L’obésité, la consommation des ménages, la sociologie du mangeur. Rien n’est oublié ou presque. On s’arrêtera plus longuement sur le chapitre « la sociologie de la gastronomie française ». L’auteur distinguant préalablement l’alimentation de la gastronomie qualifie cette dernière … « comme un "fait social " de première importance pour saisir l’originalité de la société française et son organisation. » Il souligne sa complexité, s’interroge longuement sur le « pourquoi la gastronomie est-elle française ? », essaie d’en discerner les racines en mettant à contribution Max WEBER et son école et nous apporte une réponse combinatoire appelant pour le moins le débat, qu’il n’est pas possible d’engager ici.

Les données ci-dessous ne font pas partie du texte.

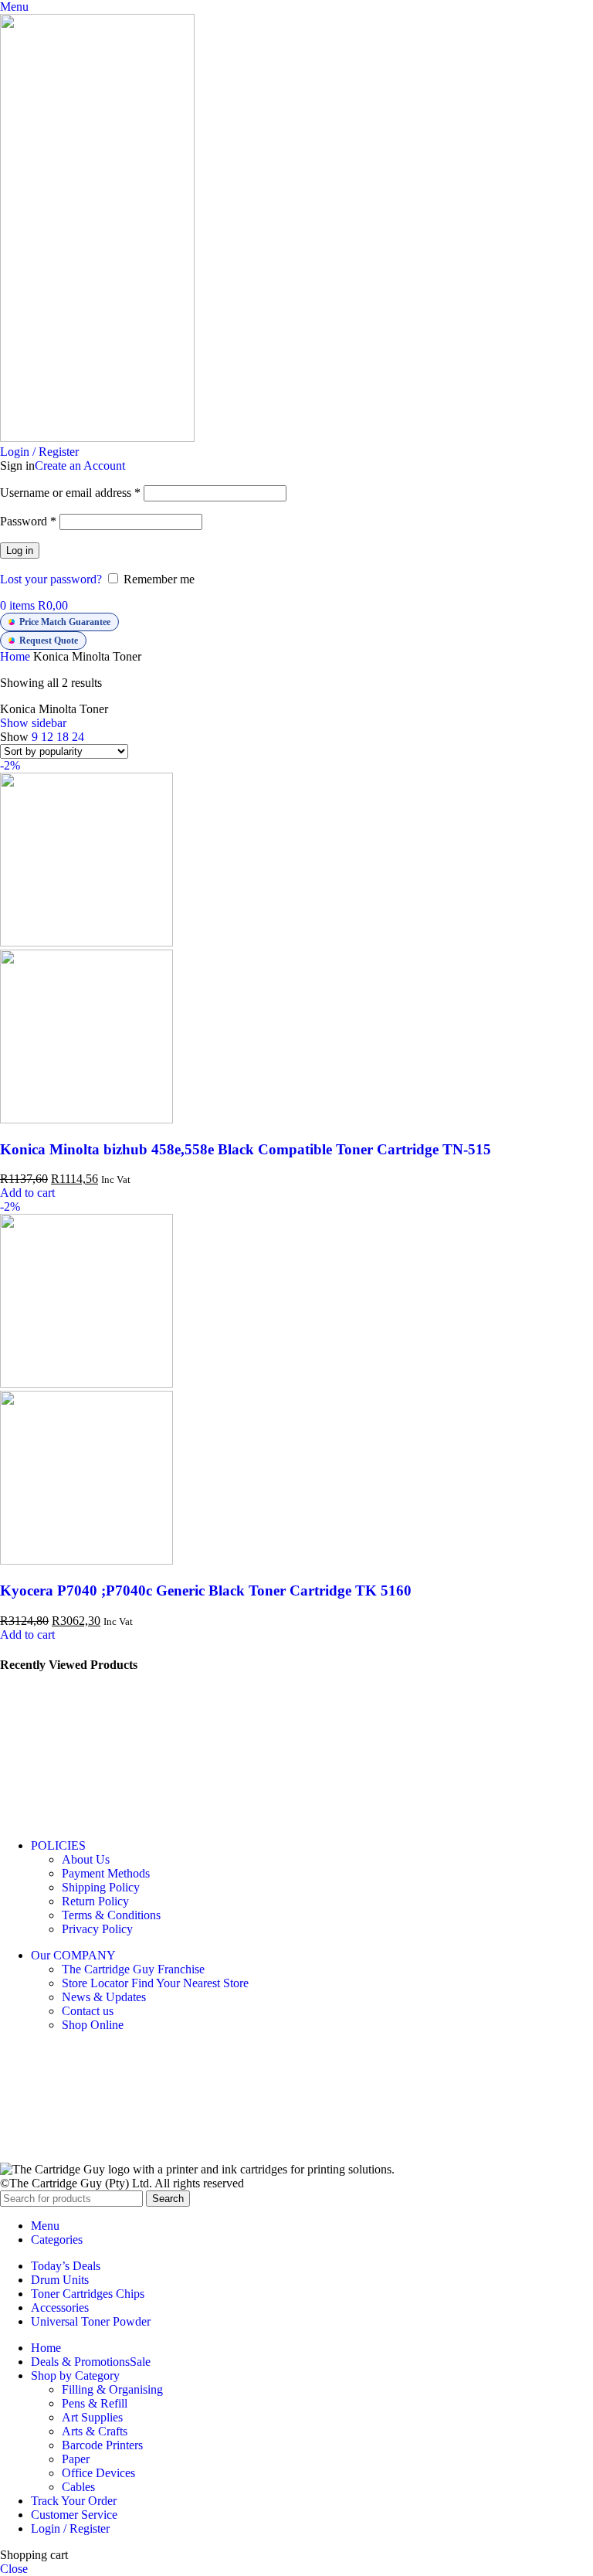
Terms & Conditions (111, 1915)
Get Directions (33, 1769)
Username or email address (70, 492)
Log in (19, 550)
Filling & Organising (112, 2389)
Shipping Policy (101, 1887)
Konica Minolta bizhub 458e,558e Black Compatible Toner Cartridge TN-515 (245, 1149)
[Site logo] (97, 437)
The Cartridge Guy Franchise (133, 1969)
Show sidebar (33, 722)
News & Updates (104, 1996)
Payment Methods (106, 1873)
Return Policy (95, 1901)
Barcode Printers (102, 2445)
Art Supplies (92, 2417)
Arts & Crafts (94, 2431)
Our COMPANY (73, 1955)
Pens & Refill (94, 2403)
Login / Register (70, 2528)
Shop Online (93, 2024)
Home (16, 656)
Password (28, 521)
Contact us (88, 2010)
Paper (76, 2459)
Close (14, 2568)
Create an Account (80, 465)
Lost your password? (51, 579)
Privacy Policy (97, 1928)
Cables (78, 2486)
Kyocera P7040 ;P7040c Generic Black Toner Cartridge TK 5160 (206, 1590)
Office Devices (98, 2472)
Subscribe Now (308, 2143)
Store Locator (155, 1983)
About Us (86, 1859)
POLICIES (58, 1845)
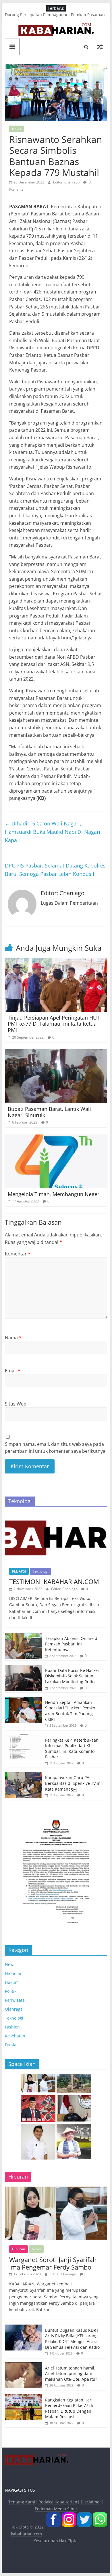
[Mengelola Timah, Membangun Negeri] (56, 1138)
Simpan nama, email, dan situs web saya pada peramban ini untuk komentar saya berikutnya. (56, 1447)
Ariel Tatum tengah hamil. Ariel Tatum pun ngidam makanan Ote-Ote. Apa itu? (71, 2373)
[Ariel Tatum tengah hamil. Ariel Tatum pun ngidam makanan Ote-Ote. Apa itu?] (23, 2365)
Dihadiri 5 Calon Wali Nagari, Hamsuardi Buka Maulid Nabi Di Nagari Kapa (52, 832)
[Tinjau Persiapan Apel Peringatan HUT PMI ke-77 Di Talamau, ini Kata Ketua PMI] (56, 961)
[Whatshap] (100, 2516)
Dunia (10, 2044)
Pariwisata (15, 2000)
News (16, 128)
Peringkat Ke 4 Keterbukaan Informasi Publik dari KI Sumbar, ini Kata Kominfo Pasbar (72, 1748)
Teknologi (40, 1571)
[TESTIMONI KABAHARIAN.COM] (56, 1514)
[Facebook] (53, 2516)
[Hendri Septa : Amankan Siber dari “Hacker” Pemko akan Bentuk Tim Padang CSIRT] (23, 1699)
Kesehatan (15, 2036)
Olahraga (14, 2009)
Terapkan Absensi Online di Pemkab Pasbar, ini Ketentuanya (72, 1644)
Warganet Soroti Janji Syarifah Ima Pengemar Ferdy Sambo (53, 2263)
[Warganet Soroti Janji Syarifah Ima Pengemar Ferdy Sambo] (56, 2189)
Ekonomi (13, 1973)
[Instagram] (69, 2516)
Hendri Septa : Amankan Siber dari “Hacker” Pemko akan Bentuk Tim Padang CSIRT (70, 1711)
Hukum (12, 1982)
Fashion (12, 2027)
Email (12, 1370)
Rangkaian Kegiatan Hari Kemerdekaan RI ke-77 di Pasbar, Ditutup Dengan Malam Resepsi (69, 2408)
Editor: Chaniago (66, 182)
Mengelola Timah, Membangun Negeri (54, 1194)
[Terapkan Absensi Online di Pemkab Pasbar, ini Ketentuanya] (23, 1636)
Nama (13, 1337)
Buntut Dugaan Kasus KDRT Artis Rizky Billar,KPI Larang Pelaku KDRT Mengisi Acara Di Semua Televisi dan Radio (72, 2338)
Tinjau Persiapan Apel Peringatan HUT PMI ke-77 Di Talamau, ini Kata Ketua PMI (54, 1023)
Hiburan (18, 2249)
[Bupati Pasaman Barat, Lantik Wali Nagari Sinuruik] (56, 1053)
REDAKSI (19, 1571)
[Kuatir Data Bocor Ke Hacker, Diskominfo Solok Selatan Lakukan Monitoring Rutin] (23, 1667)
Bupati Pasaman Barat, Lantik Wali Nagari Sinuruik (49, 1112)
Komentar (17, 1254)
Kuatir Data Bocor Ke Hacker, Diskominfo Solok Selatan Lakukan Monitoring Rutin (73, 1676)
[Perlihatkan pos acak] (100, 47)
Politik (10, 1991)
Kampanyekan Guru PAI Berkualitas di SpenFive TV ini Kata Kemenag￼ (73, 1783)
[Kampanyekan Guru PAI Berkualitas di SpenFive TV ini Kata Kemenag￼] (23, 1775)
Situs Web (15, 1404)
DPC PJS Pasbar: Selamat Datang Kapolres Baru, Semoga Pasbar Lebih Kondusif (55, 869)
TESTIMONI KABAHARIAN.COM (54, 1581)
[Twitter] (84, 2516)
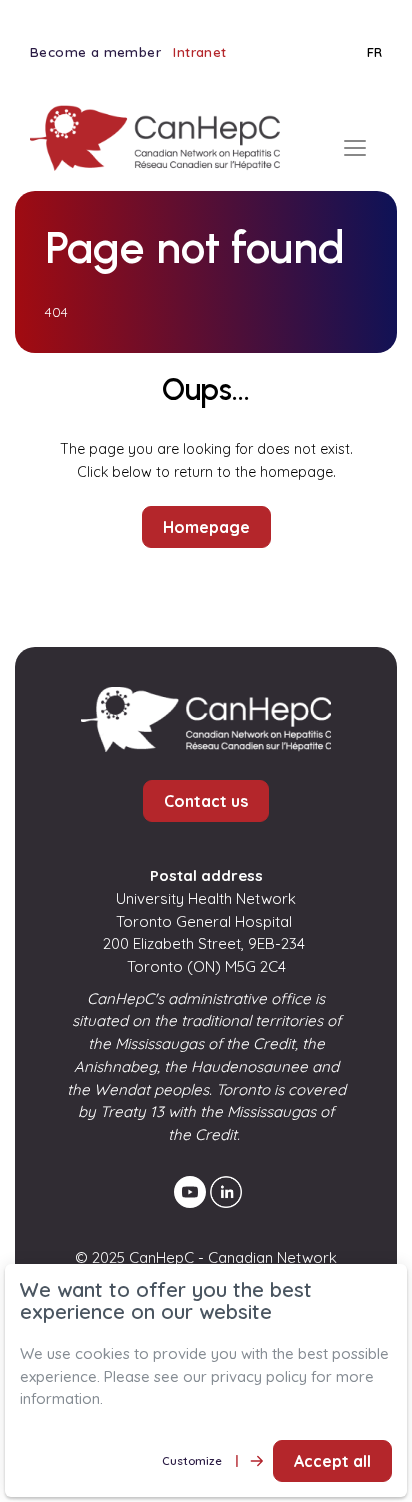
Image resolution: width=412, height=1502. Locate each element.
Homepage (206, 527)
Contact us (206, 801)
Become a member (95, 52)
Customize (192, 1460)
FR (374, 52)
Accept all (332, 1461)
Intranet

Le livre s’achève sur un essai de définition d’un « espace social alimentaire » comme outil privilégié pour l’étude des modèles alimentaires. La conclusion insistera sur la détermination des sciences de l’alimentation, condition pour l’auteur de l’émergence d’une véritable sociologie des sciences de l’alimentation, où sciences dites « dures « et sciences dites « molles », producteurs de contenus alimentaires, rendent possible une sociologie enfin unifiée reléguant au vestiaire les sociologies, pierre angulaire de l’étude.
Ouvrage de 278 pages, dont 28 pages de références bibliographiques, qui demande a priori un esprit curieux, doté d’une solide culture générale, mais qui sait aller à l’essentiel parmi les nombreux exégètes de la « pensée alimentaire ». C’est une intéressante contribution à la culture gourmande que notre association et sa revue se veulent de promouvoir.
*Jean-Pierre POULAIN est professeur de sociologie à l’Université de Toulouse Le Mirail. Il co-anime entre autres le Comité de recherche : Sociologie et Anthropologie de l’alimentation, de l’Association Internationale des Sociologues de Langue Française (AISLF).